If an ejaculation disorder is causing your fertility problems, it's possible that stimulating certain nerves can be helpful. Penile electrovibration stimulation affects your spinal cord causing ejaculation and transrectal electroejaculation directly stimulates the nerves that cause you to ejaculate.
These procedures use a probe that is placed on your penis or inserted into your rectum (back passage). Electrodes inside this stimulate your nerves bringing about ejaculation.
If tests show that you have obstructive azoospermia, you may be able to have surgery to remove the blockage. This is often successful at improving fertility. However, if it’s not possible to identify the exact site of the blockage, this type of surgery can’t be carried out.
There are several techniques that can be used to help you conceive. These aim to bring a sperm and an egg close together. The three main methods are:
• intra-uterine insemination
• in vitro fertilisation
• intracytoplasmic sperm injection
Availability and use of different treatments may vary from country to country. Ask your doctor for advice on your treatment options.
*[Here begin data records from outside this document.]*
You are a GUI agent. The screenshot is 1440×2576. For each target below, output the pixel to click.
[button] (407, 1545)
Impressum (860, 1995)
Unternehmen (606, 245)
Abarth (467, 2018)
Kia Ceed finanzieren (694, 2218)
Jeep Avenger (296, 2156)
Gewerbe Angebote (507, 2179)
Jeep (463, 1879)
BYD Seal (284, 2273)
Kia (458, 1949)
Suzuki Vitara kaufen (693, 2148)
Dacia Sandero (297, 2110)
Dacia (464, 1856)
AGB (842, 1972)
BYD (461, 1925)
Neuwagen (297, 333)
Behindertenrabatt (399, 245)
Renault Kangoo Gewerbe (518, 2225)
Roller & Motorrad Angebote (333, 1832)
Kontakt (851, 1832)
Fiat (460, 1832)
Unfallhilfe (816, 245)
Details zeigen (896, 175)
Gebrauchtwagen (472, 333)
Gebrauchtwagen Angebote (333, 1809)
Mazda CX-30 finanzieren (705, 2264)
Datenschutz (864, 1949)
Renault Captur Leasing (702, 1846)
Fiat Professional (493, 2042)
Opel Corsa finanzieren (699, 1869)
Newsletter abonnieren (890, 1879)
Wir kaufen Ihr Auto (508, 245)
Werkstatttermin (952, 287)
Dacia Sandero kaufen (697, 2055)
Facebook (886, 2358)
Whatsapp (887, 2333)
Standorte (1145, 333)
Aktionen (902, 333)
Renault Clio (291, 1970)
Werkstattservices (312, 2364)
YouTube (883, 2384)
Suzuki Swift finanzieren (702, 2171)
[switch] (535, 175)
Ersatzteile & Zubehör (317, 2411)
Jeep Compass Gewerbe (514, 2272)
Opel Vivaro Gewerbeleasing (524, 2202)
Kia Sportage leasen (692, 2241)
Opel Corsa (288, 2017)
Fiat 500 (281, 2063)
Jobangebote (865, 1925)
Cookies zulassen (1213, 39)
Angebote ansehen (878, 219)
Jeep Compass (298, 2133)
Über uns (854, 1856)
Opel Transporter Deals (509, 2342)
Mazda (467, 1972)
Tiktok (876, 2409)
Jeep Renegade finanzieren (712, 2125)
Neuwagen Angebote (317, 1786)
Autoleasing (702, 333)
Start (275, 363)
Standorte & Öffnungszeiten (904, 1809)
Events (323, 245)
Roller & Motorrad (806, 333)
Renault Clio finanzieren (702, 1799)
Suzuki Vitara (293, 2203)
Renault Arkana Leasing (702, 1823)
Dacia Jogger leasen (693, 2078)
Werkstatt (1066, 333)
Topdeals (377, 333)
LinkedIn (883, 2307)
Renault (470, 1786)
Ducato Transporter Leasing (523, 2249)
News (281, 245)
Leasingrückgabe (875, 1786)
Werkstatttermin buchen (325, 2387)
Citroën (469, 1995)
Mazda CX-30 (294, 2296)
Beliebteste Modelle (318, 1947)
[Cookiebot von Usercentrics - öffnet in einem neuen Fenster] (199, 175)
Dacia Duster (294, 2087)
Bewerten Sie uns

Living with male infertility
If you and your partner are having trouble getting pregnant, it can have psychological and emotional effects. Feeling stressed, whether it's caused by your problems conceiving, work or something else, may affect your relationship with your partner. This in turn may have an impact on your libido and how often you have sex, leading to further fertility problems.
You may find it helps to talk to other people – there may be support groups in your area where you can meet couples who are also having treatment for infertility. Alternatively, you may find it helps to talk to someone who isn't closely involved with your situation. Your doctor or clinic may be able to give you details of a specialist fertility counsellor.